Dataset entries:

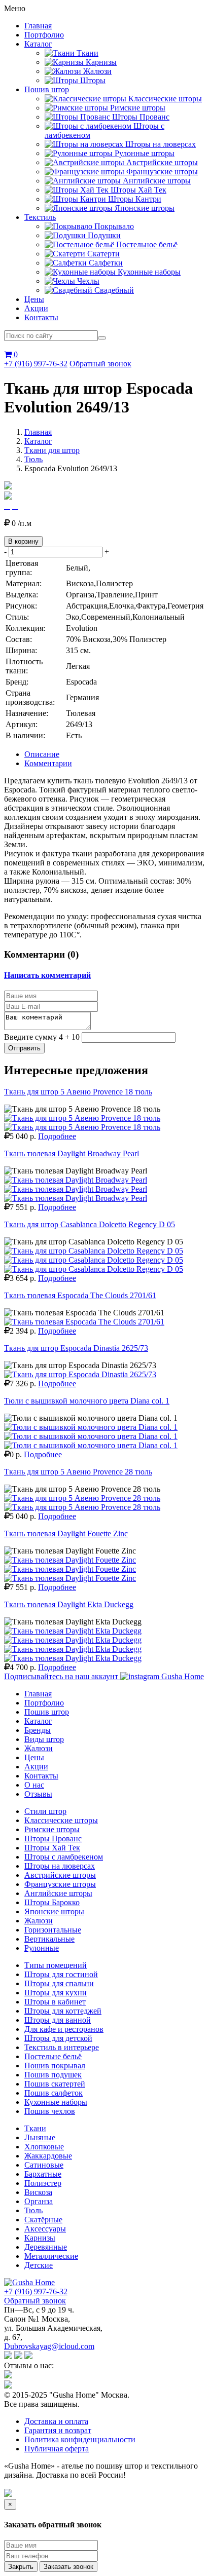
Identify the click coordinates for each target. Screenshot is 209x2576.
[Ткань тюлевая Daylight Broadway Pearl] (75, 1180)
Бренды (37, 1730)
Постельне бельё (53, 2056)
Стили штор (45, 1811)
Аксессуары (45, 2228)
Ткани (35, 2128)
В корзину (23, 541)
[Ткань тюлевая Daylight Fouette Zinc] (70, 1560)
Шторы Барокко (52, 1902)
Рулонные (41, 1948)
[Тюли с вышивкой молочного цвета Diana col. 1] (91, 1427)
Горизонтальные (52, 1929)
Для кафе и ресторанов (63, 2029)
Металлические (51, 2256)
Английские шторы (58, 1893)
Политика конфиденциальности (79, 2439)
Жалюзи (38, 1748)
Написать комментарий (47, 975)
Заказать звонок (68, 2566)
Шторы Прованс (53, 1838)
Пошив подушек (53, 2074)
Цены (34, 299)
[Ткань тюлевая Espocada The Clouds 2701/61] (84, 1321)
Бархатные (42, 2174)
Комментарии (48, 763)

TASK DIRECTIONS
Please find all lines of the entries that hold the string "тюлевая" and copy them.

TASK SOLUTION
[Ткань тюлевая Daylight Broadway Pearl] (75, 1180)
[Ткань тюлевая Daylight Fouette Zinc] (70, 1560)
[Ткань тюлевая Espocada The Clouds 2701/61] (84, 1321)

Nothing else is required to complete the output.